[Excerpts from a dataset]
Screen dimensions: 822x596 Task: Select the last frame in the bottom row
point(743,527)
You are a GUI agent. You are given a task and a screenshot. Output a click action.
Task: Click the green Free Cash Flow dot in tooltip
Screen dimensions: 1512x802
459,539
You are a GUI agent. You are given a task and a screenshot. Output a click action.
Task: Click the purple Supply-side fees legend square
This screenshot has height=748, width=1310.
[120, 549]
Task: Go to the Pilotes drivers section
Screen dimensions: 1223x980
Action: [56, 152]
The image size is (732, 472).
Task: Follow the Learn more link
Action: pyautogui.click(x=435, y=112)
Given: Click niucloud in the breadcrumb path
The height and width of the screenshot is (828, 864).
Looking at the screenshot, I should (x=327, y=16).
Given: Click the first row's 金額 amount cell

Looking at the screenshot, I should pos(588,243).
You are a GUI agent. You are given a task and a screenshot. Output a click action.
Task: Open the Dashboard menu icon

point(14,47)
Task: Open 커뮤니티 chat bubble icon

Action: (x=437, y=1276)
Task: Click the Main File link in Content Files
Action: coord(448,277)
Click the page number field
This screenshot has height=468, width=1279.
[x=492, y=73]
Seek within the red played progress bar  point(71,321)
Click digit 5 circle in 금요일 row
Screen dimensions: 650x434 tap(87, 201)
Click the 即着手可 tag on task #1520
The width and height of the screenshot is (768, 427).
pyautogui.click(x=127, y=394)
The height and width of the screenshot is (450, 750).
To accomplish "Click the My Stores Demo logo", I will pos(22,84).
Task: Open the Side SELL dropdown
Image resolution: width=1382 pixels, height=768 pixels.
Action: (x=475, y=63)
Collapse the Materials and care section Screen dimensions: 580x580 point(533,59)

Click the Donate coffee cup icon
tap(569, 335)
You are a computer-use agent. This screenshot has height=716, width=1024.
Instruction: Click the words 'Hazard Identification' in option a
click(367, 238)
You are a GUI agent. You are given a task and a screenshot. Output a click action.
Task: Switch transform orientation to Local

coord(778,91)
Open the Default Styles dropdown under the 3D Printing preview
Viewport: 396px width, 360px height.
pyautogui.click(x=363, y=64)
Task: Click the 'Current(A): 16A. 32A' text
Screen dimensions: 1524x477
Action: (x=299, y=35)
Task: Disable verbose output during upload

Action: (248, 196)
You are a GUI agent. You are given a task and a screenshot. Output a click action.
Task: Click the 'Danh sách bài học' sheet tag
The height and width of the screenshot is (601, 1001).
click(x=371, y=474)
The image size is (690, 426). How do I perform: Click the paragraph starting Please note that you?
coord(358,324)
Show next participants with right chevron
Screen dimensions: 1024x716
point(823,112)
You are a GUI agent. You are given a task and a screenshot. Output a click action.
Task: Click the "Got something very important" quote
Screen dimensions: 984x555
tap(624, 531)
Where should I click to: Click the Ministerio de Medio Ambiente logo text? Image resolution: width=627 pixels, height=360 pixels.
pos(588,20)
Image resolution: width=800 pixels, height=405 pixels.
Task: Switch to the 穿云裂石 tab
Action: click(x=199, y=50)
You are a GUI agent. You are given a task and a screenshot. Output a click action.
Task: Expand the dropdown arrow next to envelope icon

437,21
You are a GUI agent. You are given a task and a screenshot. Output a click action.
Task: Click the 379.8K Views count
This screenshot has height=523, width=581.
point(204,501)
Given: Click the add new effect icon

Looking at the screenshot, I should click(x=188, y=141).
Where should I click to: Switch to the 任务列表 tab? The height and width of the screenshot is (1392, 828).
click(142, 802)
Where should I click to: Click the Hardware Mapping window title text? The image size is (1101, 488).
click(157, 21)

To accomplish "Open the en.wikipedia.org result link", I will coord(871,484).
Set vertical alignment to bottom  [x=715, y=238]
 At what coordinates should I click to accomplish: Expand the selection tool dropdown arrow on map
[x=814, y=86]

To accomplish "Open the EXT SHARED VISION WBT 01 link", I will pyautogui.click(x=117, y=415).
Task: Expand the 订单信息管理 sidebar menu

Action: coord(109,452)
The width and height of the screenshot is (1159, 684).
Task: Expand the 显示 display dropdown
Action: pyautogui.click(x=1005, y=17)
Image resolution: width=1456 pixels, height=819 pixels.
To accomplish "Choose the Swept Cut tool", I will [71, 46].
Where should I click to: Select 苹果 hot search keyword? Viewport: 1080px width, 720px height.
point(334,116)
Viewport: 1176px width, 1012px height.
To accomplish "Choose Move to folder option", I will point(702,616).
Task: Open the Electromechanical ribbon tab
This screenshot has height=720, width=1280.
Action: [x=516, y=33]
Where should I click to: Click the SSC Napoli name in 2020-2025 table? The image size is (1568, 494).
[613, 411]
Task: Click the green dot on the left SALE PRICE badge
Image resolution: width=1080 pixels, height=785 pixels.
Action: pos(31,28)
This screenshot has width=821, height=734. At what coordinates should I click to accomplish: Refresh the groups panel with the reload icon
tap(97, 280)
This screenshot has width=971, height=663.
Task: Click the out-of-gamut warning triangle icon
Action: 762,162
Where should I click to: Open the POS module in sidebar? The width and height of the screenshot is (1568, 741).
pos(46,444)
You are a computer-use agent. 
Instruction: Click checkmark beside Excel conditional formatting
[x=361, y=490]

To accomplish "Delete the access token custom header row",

● **Assigned task**
Of the entries above, repeat exactly the lines from the line with "You are a computer-use agent. This" through the line with "Task: Click the 'Danh sách bài học' sheet tag", both of them included.

● **Answer section**
You are a computer-use agent. This screenshot has height=716, width=1024.
Instruction: Click the words 'Hazard Identification' in option a
click(367, 238)
You are a GUI agent. You are given a task and a screenshot. Output a click action.
Task: Switch transform orientation to Local

coord(778,91)
Open the Default Styles dropdown under the 3D Printing preview
Viewport: 396px width, 360px height.
pyautogui.click(x=363, y=64)
Task: Click the 'Current(A): 16A. 32A' text
Screen dimensions: 1524x477
Action: (x=299, y=35)
Task: Disable verbose output during upload

Action: (248, 196)
You are a GUI agent. You are given a task and a screenshot. Output a click action.
Task: Click the 'Danh sách bài học' sheet tag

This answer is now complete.